(SUPPLIED DATA Opens)
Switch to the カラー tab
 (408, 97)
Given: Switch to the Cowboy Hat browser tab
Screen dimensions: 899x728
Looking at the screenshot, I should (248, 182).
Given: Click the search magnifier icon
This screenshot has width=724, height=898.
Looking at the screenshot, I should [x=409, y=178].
(SUPPLIED DATA Closes)
**DESCRIPTION OF THE TASK:**
The answer is the full set of records above, repeated exactly.

**OUTPUT OF THE EXERCISE:**
Switch to the カラー tab
 (408, 97)
Given: Switch to the Cowboy Hat browser tab
Screen dimensions: 899x728
Looking at the screenshot, I should (248, 182).
Given: Click the search magnifier icon
This screenshot has width=724, height=898.
Looking at the screenshot, I should [x=409, y=178].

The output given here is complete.